TDI turbojet engines provide a smooth and completely variable thrust output in response to vehicle specific commands. The engine control responds to the flight system and controls the engine thrust output by regulating the speed of the engine between idle and the maximum shaft speed.
Low Cost/Compact Configuration
TDI engines were designed for expendable vehicle applications using high production turbocharger rotating components, design simplicity, and ease of manufacture. These engines have radial compressors, radial turbine wheels, and annular combustors mounted between the compressor and turbine wheels allowing for a short compact configuration.
The rotating components for TDI engines are of a low inertia design for ease of engine cranking. The engines then provide assistance in cranking by igniting the combustor early in the starting sequence. This unique feature allows TDI engines to be "windmill" started, or a small gas generator cartridge can be utilized for a rapid start sequence.
The continuous combustion system of TDI engines permit the use of a wide variety of low and high volatility fuels.

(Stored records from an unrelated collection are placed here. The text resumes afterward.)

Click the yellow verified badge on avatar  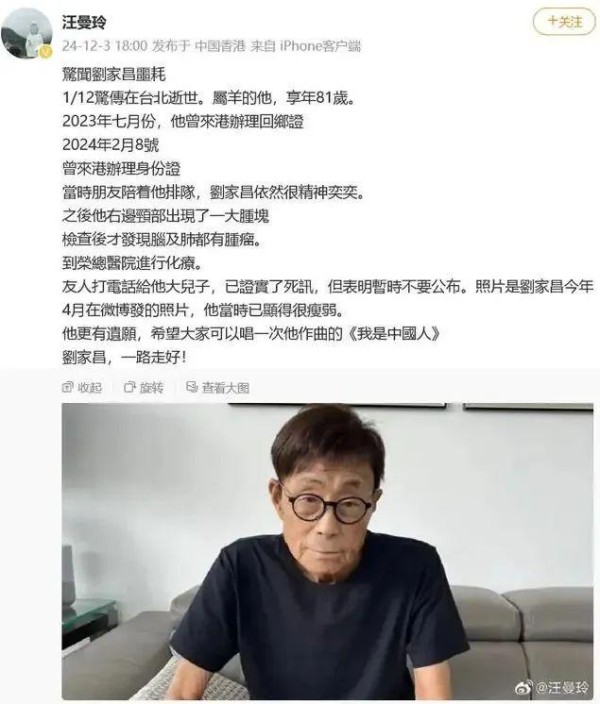tap(45, 52)
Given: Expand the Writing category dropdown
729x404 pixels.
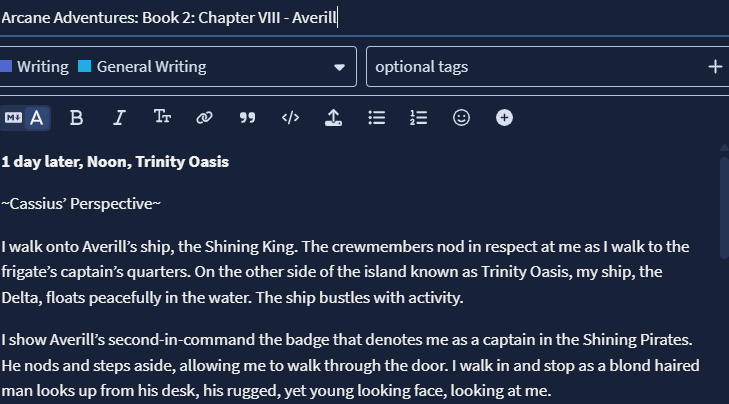Looking at the screenshot, I should click(339, 67).
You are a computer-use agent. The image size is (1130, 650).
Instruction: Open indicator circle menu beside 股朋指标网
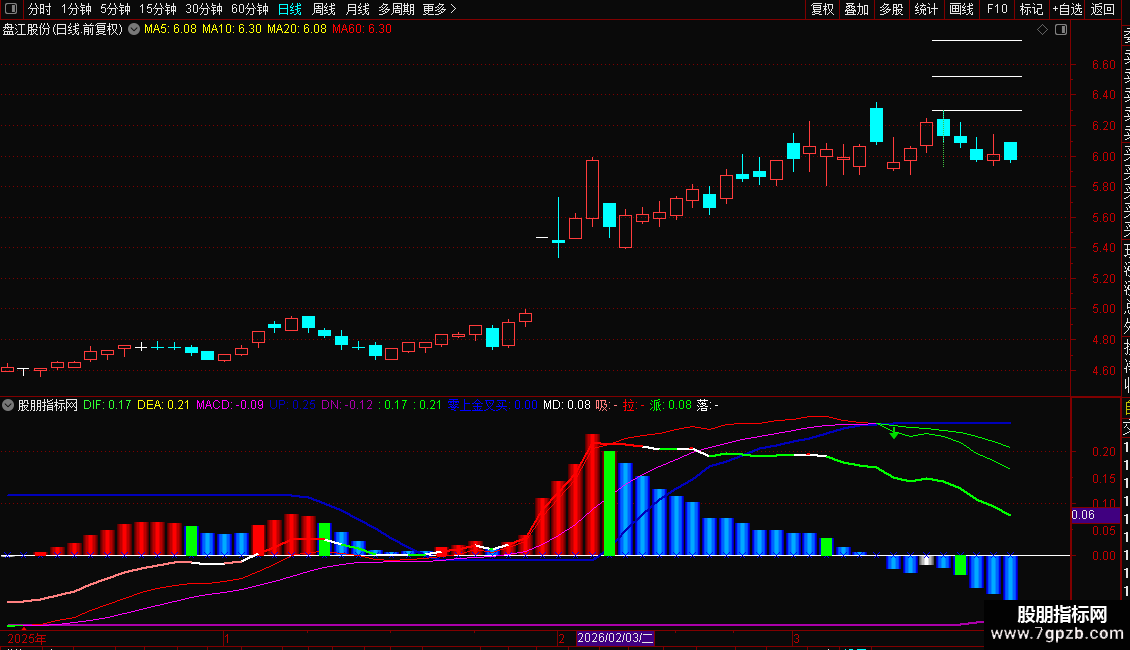(x=8, y=405)
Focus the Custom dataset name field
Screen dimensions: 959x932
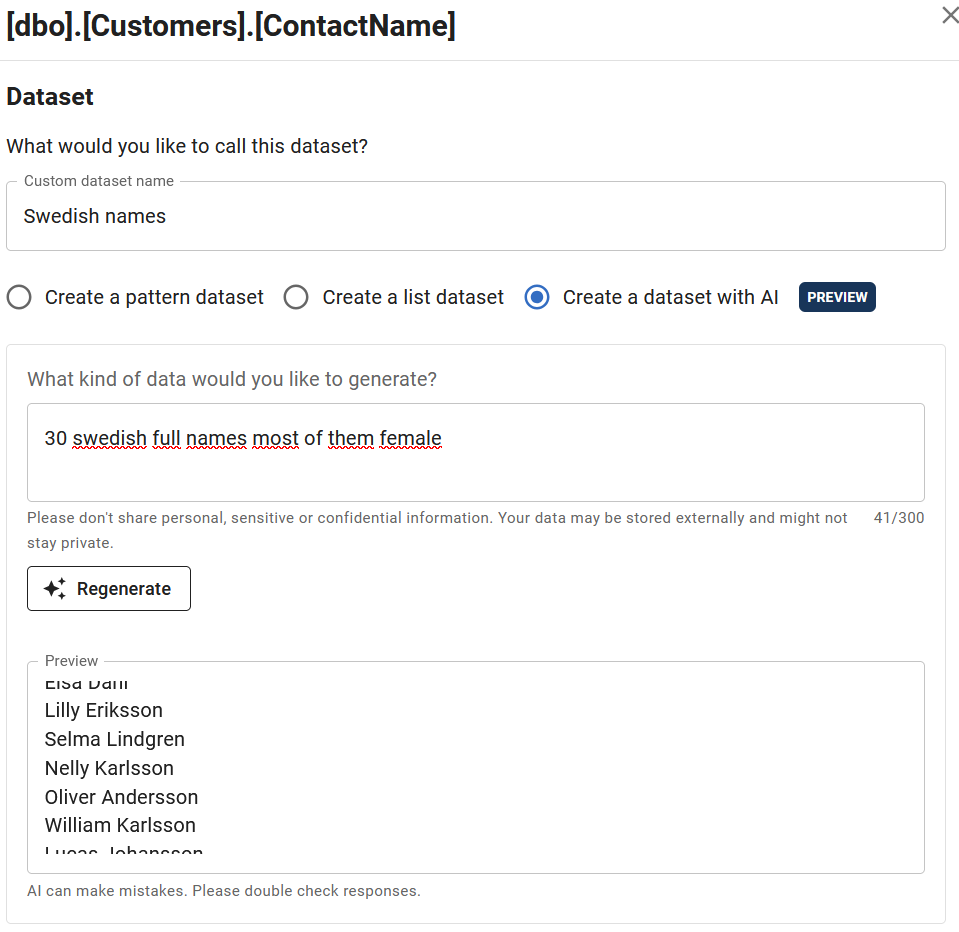click(475, 216)
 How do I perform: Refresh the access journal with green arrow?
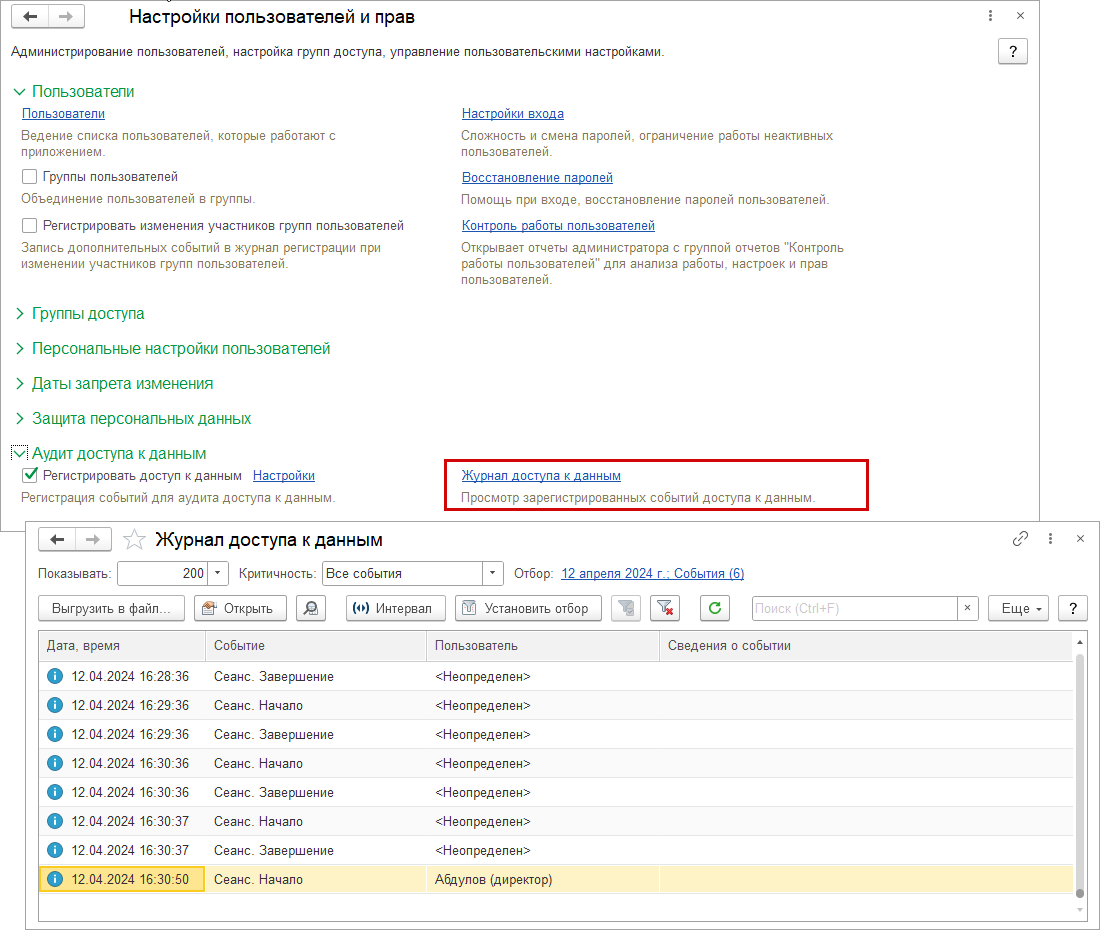[715, 608]
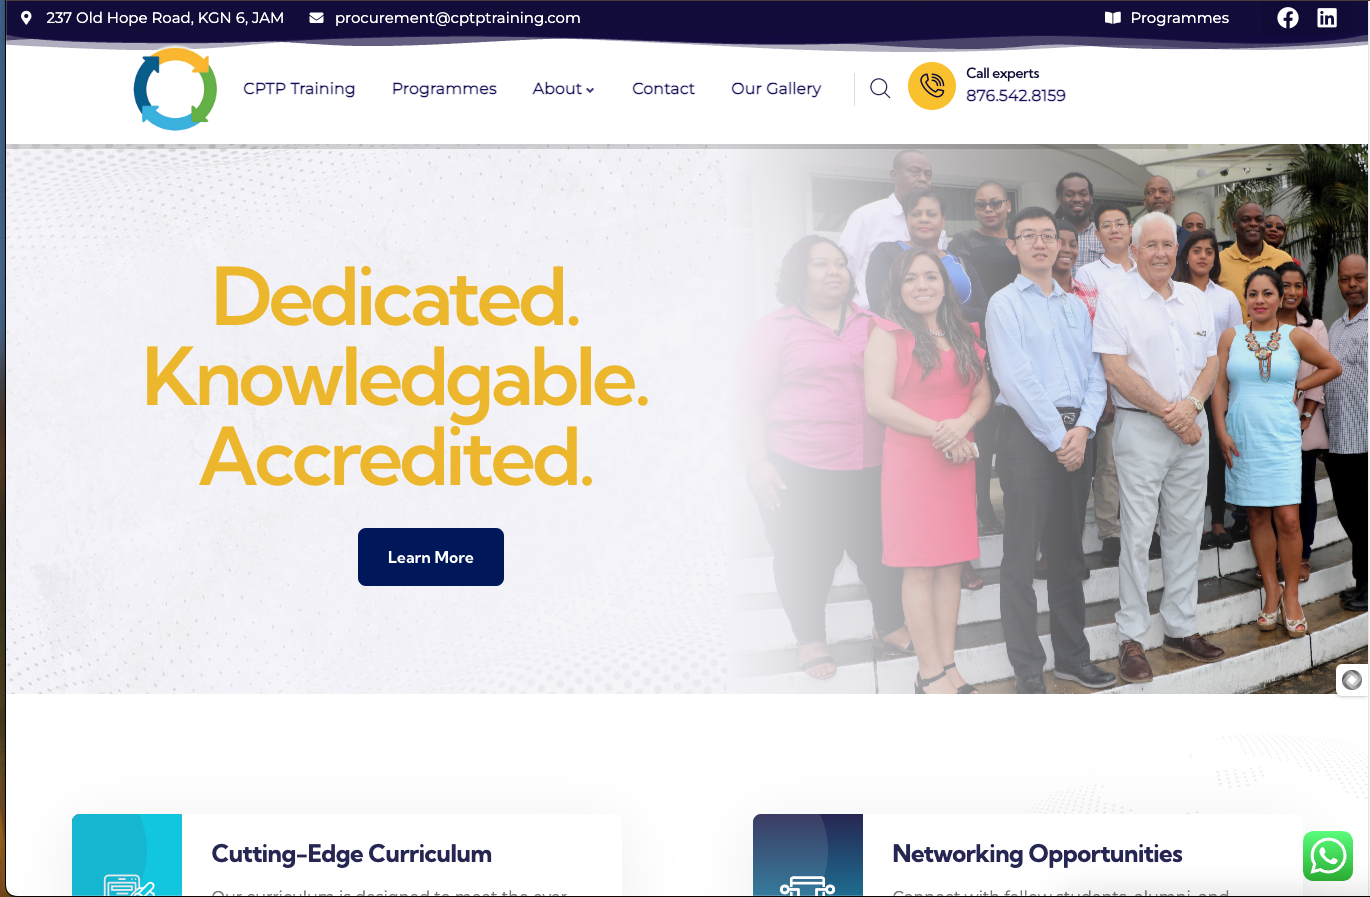Click the CPTP circular arrows logo
The height and width of the screenshot is (897, 1370).
175,89
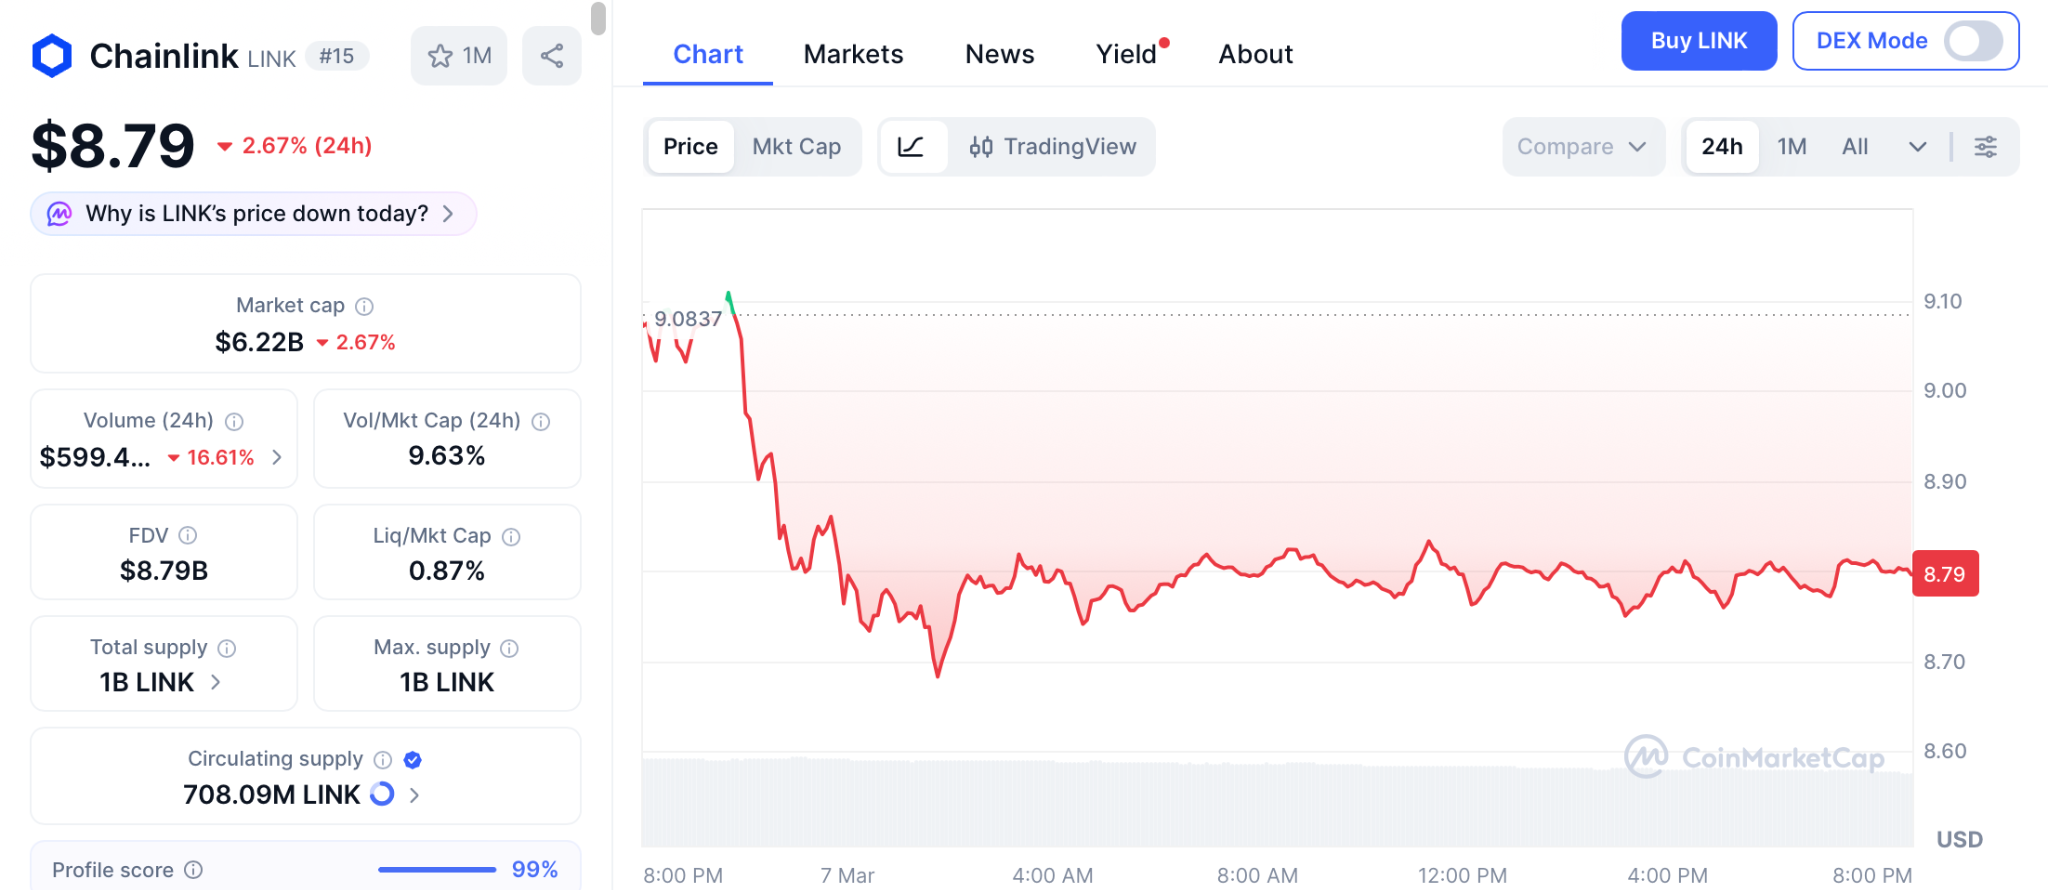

In addition, TDI engines have the unique feature of providing pre-warmed fuel to a rotary atomizer which provides ultra-fine fuel droplets for easy starting, rapid burning, and complete combustion.
No Lubricating Oil Required
The metered fuel is directed into the rear of the engines for cooling the internal engine components and lubricating the bearings. The precision fuel transport system assures the proper cooling and lubrication of the engine's internal components with the secondary benefit of pre-warming the fuel just prior to entering the combustion chamber. Since no lubricating oil is required, there will be additional capacity for onboard fuel resulting in increased vehicle range.
The exteriors of TDI engines are cooled by air routed through the engine isolating external components from high temperature exposure. Therefore, conventional, low cost materials are utilized for these external components, with the additional benefit of reduced infrared (IR) signature.
Full Authority Engine Control Law
The engine control law performs all of the engine management functions such as starting, accelerating, steady state governing, self testing, and shut-down operations. The control system also interfaces with air data sensors to compensate for changes in air density at the engine intake conditions. Logic can be incorporated into the vehicle flight computer.
A generator with a small rotor that is directly coupled to the engine shaft provides vehicle electrical power for the complete duration of a mission. This same rotor can also provide an electrical start and then automatically transfer into the generator mode.